In countries with intermediate or high endemicity for
chronic hepatitis B virus (HBV)
infection, exacerbations of
chronic hepatitis B (CHB) are common. We studied the clinical, biochemical, and virologic characteristics of patients first presenting clinically with features of acute icteric
hepatitis B, to identify features that might differentiate between acute viral
hepatitis B (AVHB) from first episode of exacerbation of
chronic hepatitis (ECHB). We retrospectively analyzed 79 patients (mean age 35.4 +/- 14 years; M:F = 60:19) who first presented clinically as AVHB, within 4 weeks of onset of symptoms. Patients who on follow-up cleared
HBsAg and/or did not develop any clinical, radiologic, or histologic evidence of chronic
liver disease (CLD) were categorized as AVHB (group 1). Patients who had persistence of
HBsAg and developed clinical, biochemical, radiologic, or histologic evidence of chronic
liver disease were categorized as ECHB (group 2). Forty-nine patients were in group 1 and 30 in group 2. The 2 groups were comparable with respect to prodrome, onset of
jaundice, serum
bilirubin, ALT, prothrombin time prolongation,
serum albumin, and A/G ratio. Among group 1 patients, 78% had
IgM anti-HBc positive in titers > 1:1000; in group 2, there were negative or positive in titers < 1:1000 in 70% patients (P < .001).
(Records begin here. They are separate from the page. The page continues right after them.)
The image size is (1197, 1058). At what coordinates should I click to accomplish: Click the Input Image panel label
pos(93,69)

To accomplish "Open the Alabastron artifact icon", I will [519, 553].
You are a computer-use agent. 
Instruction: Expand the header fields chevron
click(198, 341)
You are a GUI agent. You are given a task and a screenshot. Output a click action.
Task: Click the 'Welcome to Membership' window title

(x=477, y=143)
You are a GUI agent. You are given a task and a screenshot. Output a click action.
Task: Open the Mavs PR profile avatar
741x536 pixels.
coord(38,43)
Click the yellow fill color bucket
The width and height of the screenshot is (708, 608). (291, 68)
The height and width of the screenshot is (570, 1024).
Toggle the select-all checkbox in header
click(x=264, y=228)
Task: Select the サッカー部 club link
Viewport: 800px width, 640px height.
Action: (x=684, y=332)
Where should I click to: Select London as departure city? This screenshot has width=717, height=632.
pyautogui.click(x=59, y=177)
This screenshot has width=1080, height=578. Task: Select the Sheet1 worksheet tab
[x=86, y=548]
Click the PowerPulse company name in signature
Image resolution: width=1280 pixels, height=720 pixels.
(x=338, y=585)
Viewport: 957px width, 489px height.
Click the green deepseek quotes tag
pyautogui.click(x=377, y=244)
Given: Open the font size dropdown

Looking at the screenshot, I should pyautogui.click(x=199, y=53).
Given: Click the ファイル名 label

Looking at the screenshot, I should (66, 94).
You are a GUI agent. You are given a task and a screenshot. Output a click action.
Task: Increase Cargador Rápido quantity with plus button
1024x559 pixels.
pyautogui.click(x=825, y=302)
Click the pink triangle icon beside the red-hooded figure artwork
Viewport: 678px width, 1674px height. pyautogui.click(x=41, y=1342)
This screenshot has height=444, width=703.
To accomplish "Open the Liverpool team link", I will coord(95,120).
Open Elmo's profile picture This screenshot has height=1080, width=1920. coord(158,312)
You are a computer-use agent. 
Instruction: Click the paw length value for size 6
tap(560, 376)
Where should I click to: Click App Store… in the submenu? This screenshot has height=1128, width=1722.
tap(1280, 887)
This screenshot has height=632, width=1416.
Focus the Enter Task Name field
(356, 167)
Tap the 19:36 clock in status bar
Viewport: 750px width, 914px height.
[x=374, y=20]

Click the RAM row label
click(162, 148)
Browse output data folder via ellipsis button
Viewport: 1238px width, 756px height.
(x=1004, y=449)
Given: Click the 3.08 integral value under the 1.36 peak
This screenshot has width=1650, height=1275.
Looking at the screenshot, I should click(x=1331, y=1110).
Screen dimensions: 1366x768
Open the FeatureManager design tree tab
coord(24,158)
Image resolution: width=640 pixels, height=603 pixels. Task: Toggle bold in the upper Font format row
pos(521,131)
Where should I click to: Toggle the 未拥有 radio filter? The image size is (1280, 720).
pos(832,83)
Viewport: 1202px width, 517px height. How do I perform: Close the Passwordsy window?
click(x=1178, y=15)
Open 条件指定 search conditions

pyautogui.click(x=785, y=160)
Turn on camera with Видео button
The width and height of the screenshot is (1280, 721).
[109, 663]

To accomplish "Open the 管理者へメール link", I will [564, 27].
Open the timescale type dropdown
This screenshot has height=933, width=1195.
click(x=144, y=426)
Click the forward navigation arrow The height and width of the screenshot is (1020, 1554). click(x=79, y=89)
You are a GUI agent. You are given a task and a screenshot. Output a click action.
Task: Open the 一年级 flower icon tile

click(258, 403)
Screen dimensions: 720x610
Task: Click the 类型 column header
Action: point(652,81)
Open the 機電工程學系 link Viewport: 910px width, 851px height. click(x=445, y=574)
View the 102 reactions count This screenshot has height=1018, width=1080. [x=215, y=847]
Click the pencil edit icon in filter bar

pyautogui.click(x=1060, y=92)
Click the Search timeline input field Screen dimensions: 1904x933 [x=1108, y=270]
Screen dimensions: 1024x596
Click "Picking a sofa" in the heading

Forty-seven of 49 (95.9%) patients in group 1 had HBV-
DNA levels < 0.5 pg/mL, whereas 26 of 30 (86.73%) patients in group 2 had levels > 0.5 pg/mL (P < or = .001). Quantitative HBV
DNA and
IgM anti-HBc titers at initial presentation can differentiate patients with a true episode of acute
hepatitis B from patients with first episode of symptomatic exacerbation of
chronic hepatitis B. Clinical and biochemical features do not help in differentiating the two.